Mas como isso não aconteceu, ele acredita que uma ação mais radical é necessária.
Israel já separou o norte de Gaza do sul com um corredor ao longo de Wadi Gaza que divide o território.
Eiland me disse que seu plano era abrir rotas de evacuação por uma semana a 10 dias para que muitos dos 400.000 civis deixados no norte saíssem.
Então o território seria selado, todos os suprimentos de ajuda seriam cortados e todos deixados dentro seriam considerados um alvo militar legítimo.
Uma versão do plano parecia estar em vigor no campo de Jabalia, no norte, depois de ter sido selado por tropas israelenses, tanques e drones.
A carta de Blinken-Austin insiste que não pode haver “nenhuma política do governo israelense de evacuação forçada de civis do norte para o sul de Gaza”.
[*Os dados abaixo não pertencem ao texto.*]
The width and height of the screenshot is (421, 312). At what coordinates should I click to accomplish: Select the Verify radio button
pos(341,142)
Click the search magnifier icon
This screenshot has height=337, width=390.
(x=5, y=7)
As agências de ajuda devem ter “acesso contínuo ao norte de Gaza” e devem ser capazes de entrar diretamente de Israel, em vez de tomar a rota perigosa e muitas vezes mortal do sul.
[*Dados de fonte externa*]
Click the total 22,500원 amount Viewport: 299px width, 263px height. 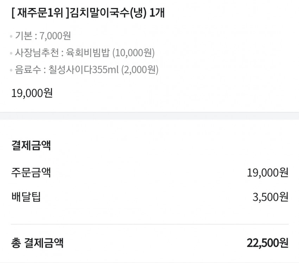[268, 243]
As ordens de evacuação devem ser canceladas “quando não houver necessidade operacional”.
Israel forçou 1,7 milhão de civis, muitos dos quais fugiram do norte de Gaza, a uma estreita faixa de terra ao longo da costa entre al-Mawasi e a cidade de Deir al-Balah, onde a carta diz que a superlotação extrema expôs os civis a um alto risco de contrair doenças graves.
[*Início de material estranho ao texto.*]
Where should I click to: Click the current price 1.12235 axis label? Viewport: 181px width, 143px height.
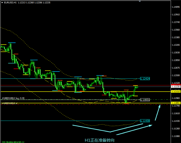pyautogui.click(x=176, y=87)
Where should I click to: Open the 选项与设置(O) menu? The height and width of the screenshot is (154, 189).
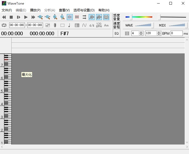point(84,10)
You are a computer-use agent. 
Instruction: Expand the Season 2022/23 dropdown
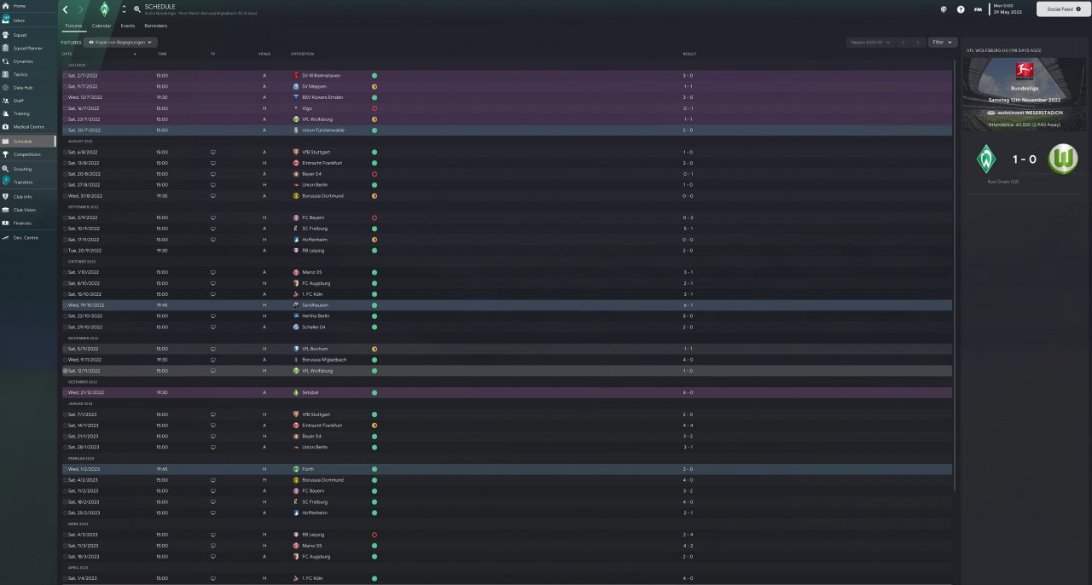pyautogui.click(x=869, y=42)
Os americanos querem que a pressão seja aliviada, para que os civis possam se mover para o interior antes do inverno.
A BBC Verify estabeleceu que Israel também bombardeou o que diz serem alvos do Hamas em uma área que chama de zona humanitária.
A carta teve resultados imediatos.
Pela primeira vez desde o início de outubro, Israel permitiu em comboios de caminhões que transportam ajuda, embora ainda não na escala solicitada pelos EUA.
Se a carta pode acabar com a catástrofe humanitária em Gaza, particularmente na ausência de cessar-fogo, é outra questão.
Israel tem 30 dias para resolver os problemas.
A eleição presidencial dos EUA acontece dentro desse período de tempo.
Antes do dia da votação, os EUA não restringiriam as remessas de armas para Israel, especialmente dado o fato de que os israelenses estão à beira, potencialmente, de uma guerra muito mais ampla com o Irã.
Se a vice-presidente Kamala Harris vencer, a administração Biden poderá manter a pressão sobre Israel até a posse em janeiro.
É provável que seja uma história diferente se o ex-presidente Donald Trump conseguir seu segundo mandato.
Com base nos quatro anos anteriores de Trump no cargo, Netanyahu provavelmente sentirá que tem muito mais liberdade para fazer o que quiser enquanto corre o relógio no tempo de Joe Biden na Casa Branca.
Biden tem sido amplamente criticado, em seu próprio Partido Democrata e mais longe, por não usar a alavancagem que deve vir com a posição dos Estados Unidos como o aliado mais vital de Israel.
Sem o apoio militar e diplomático dos EUA, Israel lutaria para lutar suas guerras.
A carta parece uma tentativa séria de impor pressão.
No último ano de guerra, Netanyahu muitas vezes ignorou os desejos dos EUA.
Um ponto de virada veio na Assembleia Geral da ONU no final de setembro, quando os EUA, o Reino Unido e outros aliados de Israel acreditavam que haviam convencido Israel a aceitar uma trégua de 21 dias no Líbano para dar tempo à diplomacia.
Em vez disso, o discurso de Netanyahu dobrou, rejeitando uma trégua e escalando a guerra regional.
De seu hotel em Nova York, ele ordenou o assassinato do líder do Hezbollah, Hassan Nasrallah.
Alguns altos funcionários ocidentais queixam-se de que a administração Biden foi "interpretada" por Netanyahu.
A carta é uma tentativa tardia de corrigir o equilíbrio.
Biden está convencido de que pode influenciar Israel oferecendo apoio incondicional.
Ele aconselhou Israel depois de 7 de outubro a não ficar cego pela raiva, como ele disse que a América estava depois dos ataques da Al-Qaeda de 11 de setembro.
Mas seus desejos muitas vezes foram ignorados por Netanyahu.
Quer Israel ouça ou não as exigências da América em Gaza, como Biden entra em sua última volta como presidente, é claro que sua tentativa de parar a propagação da guerra de Gaza em todo o Oriente Médio falhou.
E quanto à carta, será muito pouco, tarde demais para todos os civis em Gaza que sofreram, e para aqueles que morreram, como resultado de meses de restrições na ajuda humanitária imposta por Israel.